Figures may be dissuading, but the country’s trade chief is banking on China to deliver huge sums of capital to the Philippines that should expand its manufacturing base.
Trade Secretary Ramon M. Lopez said the government will strengthen its push for stronger economic and business relations with China following President Duterte’s fifth visit there last week. Lopez claimed Chinese investments are necessary for the economy, as they will inject the capital required to propel the manufacturing industry.
These investments, he added, will provide the Philippines the capacity to produce for its own, reduce its dependence on imports and improve its export performance.
“The Department of Trade and Industry [DTI] is committed to aggressively promote increased business with China. This is an important opportunity for promoting investments and partnerships in line with our Inclusive Innovation Industrial Strategy (i3s),” Lopez said in a news statement issued on Monday.
“Furthermore, this will increase capacities of our manufacturing base to serve the growing domestic demand, promote import substitution and to export more not only to China, but also to other markets,” he added.

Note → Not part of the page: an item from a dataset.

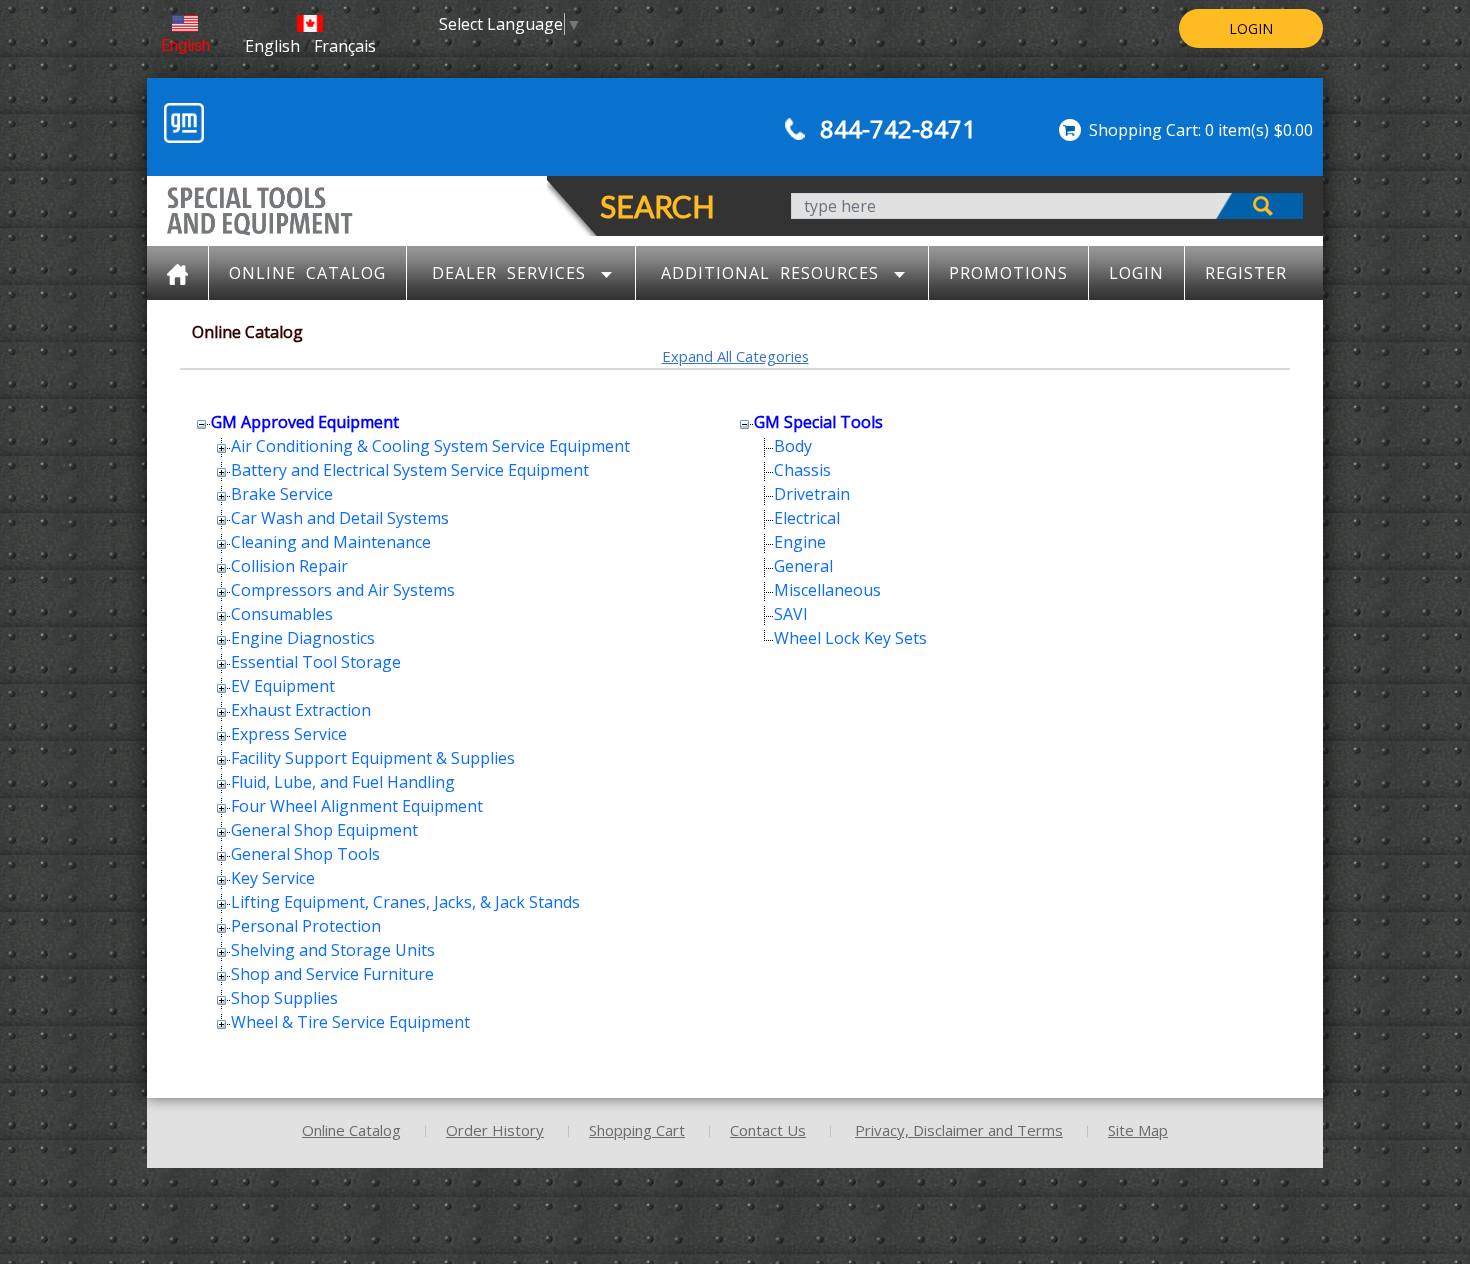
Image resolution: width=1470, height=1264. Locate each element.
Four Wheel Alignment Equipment (357, 806)
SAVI (791, 614)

Based on records from the Philippine Statistics Authority, investments from China grew 69.21 percent to P713.95 million in the first quarter, from P421.93 million during the same period last year. However, this amount accounted for just 1.55 percent of total investments from foreign sources poured into the Philippines that quarter.
In terms of investments, China is trailing the Netherlands, Japan, Thailand, the United States, Singapore and Taiwan, economies that accounted for bulk of the P45.98 billion flown into the Philippines in the first quarter.
However, last year was a different story. At the peak of the trade conflict with the US, China’s investments to the Philippines jumped to P50.69 billion, from P2.33 billion in 2017.
“Greater trade and investments engagements between our two nations will surely help us to create the needed opportunities for our countrymen so they can attain a better life,” Lopez added.
On the sidelines of the President’s visit to China, the DTI organized a business forum attended by 272 businessmen from Philippine and Chinese firms. These firms included business executives from steel, manufacturing, construction, mining, energy, electronics, tourism, as well as blockchain technology industries.
During the forum, SteelAsia Manufacturing Corp. and HBIS Group signed a memorandum of understanding on the establishment of an integrated steel mill in Batangas, which is seen to support the Philippines in its bid to become a major producer of steel products by 2030.
Tranzen Group and their Chinese partners also inked memoranda of agreement at the same forum. These deals indicated progress of their projects on Internet connectivity and emergency services, socialized housing, expressways and power plants.